Народ едва ли станет выступать против этого генерала. И вот начнется новая революция! И она будет возобновляться до тех пор, пока буржуазия не откажется от аристократов и интриганов, действующих от ее имени, открыто не примет сторону народа, не станет вместе с ним добиваться свободы, равенства, справедливости и не признает республику, основанную на всеобщем избирательном праве — единственно возможной у нас формой правления. Вот тогда революция будет окончена. Откуда же возьмутся беспорядки, если народ и буржуазия будут заодно? Каждый гражданин займет тогда то место, какое он заслужил своим трудом, умом и добродетелью; и можно будет жить спокойно, не боясь со дня на день лишиться всего. Помяните мое слово: молодые люди вроде Мишеля еще убедятся, что, пока пропасть между народом и буржуазией не будет уничтожена, пока хоть один рабочий, говоря о буржуа, сможет сказать: «Это привилегированный», — революции будут следовать одна за другой. Конституция Третьего года породит великие беды. Она ничему не положит конец, как думает дядюшка Жан, — наоборот: она развяжет гражданскую войну, которая будет длиться многие годы.

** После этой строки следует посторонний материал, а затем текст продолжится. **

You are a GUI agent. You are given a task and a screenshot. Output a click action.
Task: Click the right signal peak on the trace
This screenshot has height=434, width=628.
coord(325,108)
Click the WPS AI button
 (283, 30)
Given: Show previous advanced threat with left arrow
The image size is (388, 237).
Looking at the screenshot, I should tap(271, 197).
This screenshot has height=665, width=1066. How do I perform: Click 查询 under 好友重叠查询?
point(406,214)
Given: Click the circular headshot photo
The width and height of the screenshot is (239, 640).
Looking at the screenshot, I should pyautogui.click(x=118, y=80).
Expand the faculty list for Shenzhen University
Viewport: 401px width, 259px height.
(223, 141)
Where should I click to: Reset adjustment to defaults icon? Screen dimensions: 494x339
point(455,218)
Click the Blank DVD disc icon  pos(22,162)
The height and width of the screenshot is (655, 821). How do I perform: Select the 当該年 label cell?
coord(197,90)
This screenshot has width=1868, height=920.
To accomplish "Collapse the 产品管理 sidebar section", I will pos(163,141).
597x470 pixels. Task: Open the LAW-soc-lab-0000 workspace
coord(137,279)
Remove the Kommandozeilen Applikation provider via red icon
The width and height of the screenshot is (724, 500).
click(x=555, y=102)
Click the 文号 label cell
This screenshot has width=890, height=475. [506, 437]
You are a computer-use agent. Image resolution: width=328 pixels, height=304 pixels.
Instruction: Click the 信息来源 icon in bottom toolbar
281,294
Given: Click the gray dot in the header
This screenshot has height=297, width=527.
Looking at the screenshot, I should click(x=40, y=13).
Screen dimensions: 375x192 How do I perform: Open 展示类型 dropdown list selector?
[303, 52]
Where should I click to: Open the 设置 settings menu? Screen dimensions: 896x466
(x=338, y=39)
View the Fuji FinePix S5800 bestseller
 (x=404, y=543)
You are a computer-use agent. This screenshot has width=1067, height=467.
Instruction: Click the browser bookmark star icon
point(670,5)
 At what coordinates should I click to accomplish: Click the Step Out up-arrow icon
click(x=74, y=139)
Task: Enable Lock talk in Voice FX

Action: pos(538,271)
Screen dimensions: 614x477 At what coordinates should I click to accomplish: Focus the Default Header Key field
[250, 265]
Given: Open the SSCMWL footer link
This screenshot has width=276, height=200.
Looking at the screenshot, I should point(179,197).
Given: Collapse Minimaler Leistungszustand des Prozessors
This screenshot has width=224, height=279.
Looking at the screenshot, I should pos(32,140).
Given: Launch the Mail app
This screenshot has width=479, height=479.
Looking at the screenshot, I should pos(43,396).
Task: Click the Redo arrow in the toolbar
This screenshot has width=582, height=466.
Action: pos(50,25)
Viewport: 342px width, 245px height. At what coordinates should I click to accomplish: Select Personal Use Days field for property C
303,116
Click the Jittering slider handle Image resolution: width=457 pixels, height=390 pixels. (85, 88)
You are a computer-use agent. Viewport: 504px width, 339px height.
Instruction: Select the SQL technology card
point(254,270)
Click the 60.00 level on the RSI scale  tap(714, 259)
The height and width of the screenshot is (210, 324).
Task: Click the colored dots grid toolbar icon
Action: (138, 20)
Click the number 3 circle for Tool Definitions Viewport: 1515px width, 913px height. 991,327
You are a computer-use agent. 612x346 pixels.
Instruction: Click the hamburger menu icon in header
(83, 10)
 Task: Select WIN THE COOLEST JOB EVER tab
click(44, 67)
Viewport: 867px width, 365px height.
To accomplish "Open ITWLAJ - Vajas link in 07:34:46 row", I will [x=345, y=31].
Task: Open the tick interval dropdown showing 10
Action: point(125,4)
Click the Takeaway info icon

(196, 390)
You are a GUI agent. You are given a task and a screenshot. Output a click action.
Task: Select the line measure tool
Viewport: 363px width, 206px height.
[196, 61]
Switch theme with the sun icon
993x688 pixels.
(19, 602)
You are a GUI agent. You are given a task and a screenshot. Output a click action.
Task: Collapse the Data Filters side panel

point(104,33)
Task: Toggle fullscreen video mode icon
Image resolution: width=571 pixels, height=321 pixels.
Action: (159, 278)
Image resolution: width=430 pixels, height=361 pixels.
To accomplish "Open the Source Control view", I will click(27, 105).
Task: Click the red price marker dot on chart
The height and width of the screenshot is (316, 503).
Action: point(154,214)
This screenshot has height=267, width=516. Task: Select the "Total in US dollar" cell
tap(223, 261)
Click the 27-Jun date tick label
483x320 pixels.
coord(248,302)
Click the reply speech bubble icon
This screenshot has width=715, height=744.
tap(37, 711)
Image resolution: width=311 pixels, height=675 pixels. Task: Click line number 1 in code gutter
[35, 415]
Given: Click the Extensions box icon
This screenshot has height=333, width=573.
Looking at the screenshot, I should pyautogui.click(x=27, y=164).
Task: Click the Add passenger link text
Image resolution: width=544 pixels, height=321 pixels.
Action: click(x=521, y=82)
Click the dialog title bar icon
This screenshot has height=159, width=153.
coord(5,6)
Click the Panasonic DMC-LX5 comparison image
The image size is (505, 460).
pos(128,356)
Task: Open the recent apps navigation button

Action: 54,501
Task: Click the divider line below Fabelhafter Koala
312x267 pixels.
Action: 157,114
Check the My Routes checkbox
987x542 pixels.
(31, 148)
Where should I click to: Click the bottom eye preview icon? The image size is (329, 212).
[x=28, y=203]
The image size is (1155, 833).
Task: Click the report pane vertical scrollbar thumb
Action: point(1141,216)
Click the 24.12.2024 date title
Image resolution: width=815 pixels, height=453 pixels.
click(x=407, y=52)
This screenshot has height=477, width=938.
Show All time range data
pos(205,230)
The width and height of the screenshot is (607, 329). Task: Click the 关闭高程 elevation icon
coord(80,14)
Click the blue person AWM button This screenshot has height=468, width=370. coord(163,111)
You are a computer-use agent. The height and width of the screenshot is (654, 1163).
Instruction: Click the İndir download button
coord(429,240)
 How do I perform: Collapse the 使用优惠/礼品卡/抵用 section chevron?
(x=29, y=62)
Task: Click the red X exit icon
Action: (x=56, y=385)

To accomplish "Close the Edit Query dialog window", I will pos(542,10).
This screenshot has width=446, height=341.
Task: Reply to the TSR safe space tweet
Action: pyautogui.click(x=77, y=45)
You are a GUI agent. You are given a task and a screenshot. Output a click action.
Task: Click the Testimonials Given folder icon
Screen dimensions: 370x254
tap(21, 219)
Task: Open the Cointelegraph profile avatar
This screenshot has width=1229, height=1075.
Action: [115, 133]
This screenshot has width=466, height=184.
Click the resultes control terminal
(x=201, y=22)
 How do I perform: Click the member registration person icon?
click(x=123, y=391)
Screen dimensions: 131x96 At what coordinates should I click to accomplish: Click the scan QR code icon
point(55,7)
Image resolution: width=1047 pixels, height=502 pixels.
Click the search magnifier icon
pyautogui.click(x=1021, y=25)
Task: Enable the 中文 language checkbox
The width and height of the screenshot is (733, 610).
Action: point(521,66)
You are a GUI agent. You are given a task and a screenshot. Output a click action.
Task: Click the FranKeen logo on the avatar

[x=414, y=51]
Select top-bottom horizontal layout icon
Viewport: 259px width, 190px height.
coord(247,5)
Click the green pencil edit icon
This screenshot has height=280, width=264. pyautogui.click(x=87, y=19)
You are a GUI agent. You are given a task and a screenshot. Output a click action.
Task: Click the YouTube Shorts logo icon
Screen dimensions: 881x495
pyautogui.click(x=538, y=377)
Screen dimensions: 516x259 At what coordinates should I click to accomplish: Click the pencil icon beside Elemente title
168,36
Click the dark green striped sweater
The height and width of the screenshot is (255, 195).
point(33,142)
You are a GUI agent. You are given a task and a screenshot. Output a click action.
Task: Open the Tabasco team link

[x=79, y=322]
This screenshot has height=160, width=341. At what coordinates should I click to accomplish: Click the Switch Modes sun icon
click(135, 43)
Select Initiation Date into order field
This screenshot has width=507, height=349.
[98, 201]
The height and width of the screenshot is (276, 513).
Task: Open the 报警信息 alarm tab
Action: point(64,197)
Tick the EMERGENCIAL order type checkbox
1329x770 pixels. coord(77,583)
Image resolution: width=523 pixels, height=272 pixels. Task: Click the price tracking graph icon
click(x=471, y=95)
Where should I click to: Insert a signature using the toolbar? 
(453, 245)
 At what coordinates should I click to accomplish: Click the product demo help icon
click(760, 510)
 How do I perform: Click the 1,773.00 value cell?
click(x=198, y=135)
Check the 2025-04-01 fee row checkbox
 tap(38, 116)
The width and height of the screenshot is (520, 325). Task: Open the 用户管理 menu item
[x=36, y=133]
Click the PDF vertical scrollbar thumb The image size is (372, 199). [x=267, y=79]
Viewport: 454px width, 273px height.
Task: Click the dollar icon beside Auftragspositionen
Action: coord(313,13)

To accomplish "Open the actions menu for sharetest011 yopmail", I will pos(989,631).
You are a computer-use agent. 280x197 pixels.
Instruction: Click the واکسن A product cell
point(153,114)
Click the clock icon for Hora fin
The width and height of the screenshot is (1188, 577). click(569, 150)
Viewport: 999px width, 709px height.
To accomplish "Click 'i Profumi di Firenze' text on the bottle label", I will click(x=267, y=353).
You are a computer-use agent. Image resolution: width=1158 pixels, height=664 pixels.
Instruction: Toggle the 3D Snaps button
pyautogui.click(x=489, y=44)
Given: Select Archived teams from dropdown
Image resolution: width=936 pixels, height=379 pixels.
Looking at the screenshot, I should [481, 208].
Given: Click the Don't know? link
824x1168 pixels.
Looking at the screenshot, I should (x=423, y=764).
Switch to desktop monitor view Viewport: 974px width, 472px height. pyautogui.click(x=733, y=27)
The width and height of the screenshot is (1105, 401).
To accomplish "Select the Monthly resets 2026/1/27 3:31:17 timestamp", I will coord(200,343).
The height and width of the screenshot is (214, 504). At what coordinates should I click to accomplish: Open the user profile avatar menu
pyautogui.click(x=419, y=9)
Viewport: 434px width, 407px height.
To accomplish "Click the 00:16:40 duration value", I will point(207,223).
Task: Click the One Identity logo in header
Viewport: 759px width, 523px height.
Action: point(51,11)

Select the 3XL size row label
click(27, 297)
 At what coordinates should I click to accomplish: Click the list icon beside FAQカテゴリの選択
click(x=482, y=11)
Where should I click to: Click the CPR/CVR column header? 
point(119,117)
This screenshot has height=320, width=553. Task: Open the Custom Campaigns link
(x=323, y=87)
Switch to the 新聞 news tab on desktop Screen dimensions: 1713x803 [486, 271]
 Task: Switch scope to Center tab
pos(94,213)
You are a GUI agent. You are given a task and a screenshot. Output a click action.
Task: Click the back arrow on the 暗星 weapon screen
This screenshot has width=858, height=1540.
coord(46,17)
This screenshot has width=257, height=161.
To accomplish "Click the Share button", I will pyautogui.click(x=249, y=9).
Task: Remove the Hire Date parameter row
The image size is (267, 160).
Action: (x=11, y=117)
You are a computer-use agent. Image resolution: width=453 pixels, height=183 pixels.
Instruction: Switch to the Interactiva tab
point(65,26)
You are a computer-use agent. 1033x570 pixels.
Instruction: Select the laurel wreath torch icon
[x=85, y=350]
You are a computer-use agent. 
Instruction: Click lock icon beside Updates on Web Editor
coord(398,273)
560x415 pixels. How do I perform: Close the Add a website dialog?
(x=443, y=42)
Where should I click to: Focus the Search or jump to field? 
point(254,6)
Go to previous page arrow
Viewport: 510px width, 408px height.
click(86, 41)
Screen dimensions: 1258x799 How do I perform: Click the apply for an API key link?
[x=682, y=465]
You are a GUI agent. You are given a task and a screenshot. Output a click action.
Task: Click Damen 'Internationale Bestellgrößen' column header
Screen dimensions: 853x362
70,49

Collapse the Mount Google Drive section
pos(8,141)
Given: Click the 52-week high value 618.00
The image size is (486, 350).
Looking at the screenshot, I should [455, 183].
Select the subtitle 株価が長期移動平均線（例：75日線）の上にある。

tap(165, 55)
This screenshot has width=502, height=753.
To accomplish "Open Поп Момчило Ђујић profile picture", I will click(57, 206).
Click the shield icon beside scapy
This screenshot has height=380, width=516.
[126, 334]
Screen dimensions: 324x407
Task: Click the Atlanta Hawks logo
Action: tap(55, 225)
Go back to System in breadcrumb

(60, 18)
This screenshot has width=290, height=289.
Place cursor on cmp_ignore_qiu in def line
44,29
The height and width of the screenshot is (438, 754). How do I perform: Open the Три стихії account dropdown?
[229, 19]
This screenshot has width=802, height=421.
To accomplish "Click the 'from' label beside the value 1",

Все наши друзья с удовольствием слушали Шовеля, а мой приятель Сом то и дело вскакивал со своего места и пожимал ему руку.
— Правильно, гражданин, я тоже так думаю, — говорил он. — Революция только тогда может кончиться, когда просвещенная буржуазия станет во главе ее и будет поддерживать республику. Буржуазия — это штаб народа. К несчастью, у нас нет теперь таких буржуа, как Марат, Дантон, Робеспьер, Сен-Жюст, Камилл Демулен, а ведь все это были буржуа, адвокаты, доктора, ученые, люди, способные ударить в набат, поднять секции и пойти во главе народа.